Universal war seinerzeit für drei Horrorfilme bekannt, die zu Klassikern wurden: „Frankenstein“, „Dracula“ und knapp ein Jahrzehnt später „Der Wolfsmensch“. Als 2010 das Remake „Wolfman“ nur bedingt überzeugte und zu wenig einspielte, entschied man sich dafür, etwas weniger Budget in weitere Werwolffilme zu investieren, was in vorliegender Form fast schon begrüßenswert ist.
Um 1900 in einem abgelegenen Dorf im Nirgendwo: Ein Werwolf macht seit einiger Zeit die Gegend unsicher, während sich ein Arzt (Stephen Rea) und sein junger Gehilfe Daniel (Guy Wilson) auf ihre Art um die Gebissenen kümmern. Als ein Trupp Jäger aus der Stadt unter der Führung von Charles (Ed Quinn) die Bestie erlegen will, kommt es nicht nur zur Konfrontation mit der Bestie…
Der atmosphärische Prolog macht von Vornherein deutlich, dass die Inszenierung primär auf seine schlichte, aber urige Ausstattung setzt, denn gedreht wurde an verschiedenen Orten in Rumänien, darunter auch Transsilvanien. Die uralt wirkenden Bruchsteingemäuer, sorgen im Einklang mit der zuweilen düsteren Farbgebung für eine tolle Stimmung, wozu auch einige markante Erscheinungen beitragen.
Auch wenn sich die Macher nicht zwischen Western-Flair und Osteuropa-Style entscheiden konnten, besteht die Truppe aus Jägern aus einem coolen Cowboy, einer Art Musketier, ein paar Saufbolden und einer frechen Bogenschützendame.

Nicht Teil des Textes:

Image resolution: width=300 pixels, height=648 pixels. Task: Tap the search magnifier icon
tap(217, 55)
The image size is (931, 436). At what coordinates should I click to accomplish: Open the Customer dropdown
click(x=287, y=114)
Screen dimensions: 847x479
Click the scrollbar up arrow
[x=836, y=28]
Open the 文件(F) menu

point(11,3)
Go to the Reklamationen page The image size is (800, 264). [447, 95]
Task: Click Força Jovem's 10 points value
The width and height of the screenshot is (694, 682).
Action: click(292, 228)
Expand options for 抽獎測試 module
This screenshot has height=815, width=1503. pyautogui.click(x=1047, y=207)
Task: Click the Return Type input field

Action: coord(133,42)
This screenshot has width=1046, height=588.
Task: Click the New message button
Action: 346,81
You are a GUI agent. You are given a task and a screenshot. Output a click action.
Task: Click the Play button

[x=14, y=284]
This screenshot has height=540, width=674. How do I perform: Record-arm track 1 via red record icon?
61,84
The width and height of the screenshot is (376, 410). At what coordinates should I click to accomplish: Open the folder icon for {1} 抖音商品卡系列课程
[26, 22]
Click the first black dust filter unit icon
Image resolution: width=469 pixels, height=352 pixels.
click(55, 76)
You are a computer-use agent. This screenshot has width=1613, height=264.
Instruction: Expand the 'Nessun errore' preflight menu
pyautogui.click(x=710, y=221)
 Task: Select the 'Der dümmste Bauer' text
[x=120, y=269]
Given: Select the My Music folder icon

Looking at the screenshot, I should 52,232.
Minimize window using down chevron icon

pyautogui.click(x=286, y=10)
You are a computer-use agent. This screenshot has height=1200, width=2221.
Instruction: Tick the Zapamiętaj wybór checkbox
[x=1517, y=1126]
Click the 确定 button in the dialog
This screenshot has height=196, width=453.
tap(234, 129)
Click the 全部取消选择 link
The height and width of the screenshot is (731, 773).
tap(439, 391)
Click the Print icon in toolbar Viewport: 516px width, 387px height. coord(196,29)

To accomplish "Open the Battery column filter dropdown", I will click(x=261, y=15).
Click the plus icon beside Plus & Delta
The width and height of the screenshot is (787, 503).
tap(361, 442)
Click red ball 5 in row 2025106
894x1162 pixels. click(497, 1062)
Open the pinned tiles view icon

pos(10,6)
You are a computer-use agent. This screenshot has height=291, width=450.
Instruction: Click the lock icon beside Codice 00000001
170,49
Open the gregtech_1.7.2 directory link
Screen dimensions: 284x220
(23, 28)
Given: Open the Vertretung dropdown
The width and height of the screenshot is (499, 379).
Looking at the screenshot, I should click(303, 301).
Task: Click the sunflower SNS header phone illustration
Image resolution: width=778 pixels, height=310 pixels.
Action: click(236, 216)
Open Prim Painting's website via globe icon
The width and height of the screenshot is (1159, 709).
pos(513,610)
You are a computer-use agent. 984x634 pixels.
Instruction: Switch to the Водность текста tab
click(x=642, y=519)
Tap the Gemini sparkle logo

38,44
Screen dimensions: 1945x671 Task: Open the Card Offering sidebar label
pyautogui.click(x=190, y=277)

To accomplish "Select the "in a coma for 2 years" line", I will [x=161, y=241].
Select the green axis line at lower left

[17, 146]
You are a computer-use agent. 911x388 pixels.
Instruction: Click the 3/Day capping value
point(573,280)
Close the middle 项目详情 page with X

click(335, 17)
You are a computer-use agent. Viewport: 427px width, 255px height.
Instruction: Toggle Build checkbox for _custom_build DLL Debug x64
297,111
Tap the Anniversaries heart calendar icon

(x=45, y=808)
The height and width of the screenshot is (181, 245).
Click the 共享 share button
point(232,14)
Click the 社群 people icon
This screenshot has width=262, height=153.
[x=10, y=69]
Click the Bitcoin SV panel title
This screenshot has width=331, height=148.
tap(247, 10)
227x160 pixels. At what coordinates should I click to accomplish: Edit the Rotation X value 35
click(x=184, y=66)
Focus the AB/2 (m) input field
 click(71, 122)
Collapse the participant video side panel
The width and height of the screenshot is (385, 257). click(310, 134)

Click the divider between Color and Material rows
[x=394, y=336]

Leider ist die Story ein wenig überladen und bringt zu viele Nebenhandlungsstränge ins Spiel, die kaum ausgebaut werden. Zwar stehen die Jagd nach dem Werwolf und das Mitraten um seine Identität im Vordergrund, doch die Dreiecksgeschichte um Daniel und Love Interest Eva erhält zu wenig Tiefe, während der dubiose Arzt und sein merkwürdiges Vorgehen zu oberflächlich behandelt werden. Es mischen insgesamt zu viele Figuren mit, denen nicht genügend Spielraum zur Entfaltung eingeräumt wird.
Auf der Habenseite ist allerdings das merkliche Augenzwinkern zu verzeichnen, denn allein die Idee, ein Pferd anstatt mit zwei Hinterbeinen mit Wagenrädern auszustatten bringt mindestens einen Lacher ein und auch das dumme Verhalten der Dörfler, welche in wirklich jede aufgestellte Falle der Jäger tappen weiß zu erheitern.
Splatterfans erfreuen sich demgegenüber an nicht allzu schlechten Effekten, von denen einige augenscheinlich ohne CGI auskommen. Von weggeschossenen Köpfen über einen aufgeschlitzten Bauch, diversen Fleischwunden bis hin zu herumliegenden Leichenteilen werden ein paar unerwartet derbe Einlagen geboten.
Der Werwolf ist allerdings nicht so häufig im Einsatz, erst zum Finale turnt er verstärkt durchs Geschehen, was zwar mit gelungenen Verwandlungsszenen einhergeht, doch bewegungstechnisch ist die Bestie nicht allzu geschmeidig in Szene gesetzt.
Dem Niveau passen sich allerdings die Mimen an, denn eine Glanzleistung liefert niemand, auch wenn einige bekannte Gesichter mitmischen, wirken Leute wie Stephen Rea und Ed Quinn eher unterfordert.
Dennoch kann man dem Streifen einen passablen Unterhaltungswert attestieren, der durch die Mischung Humor, Action und Atmosphäre zustande kommt. Ob ein Flöte spielender Zigeuner orakelt oder ein minimaler Twist zum Finale einen überaus konventionell ablaufenden Endkampf einleitet, - Ruhepausen gibt es fast keine und auch wenn die Geschichte nicht übermäßig spannend abläuft, - allein die unausgegorene Synchro und die skurrilen Gestalten könnten Trash-Freunden Gründe zur Sichtung liefern.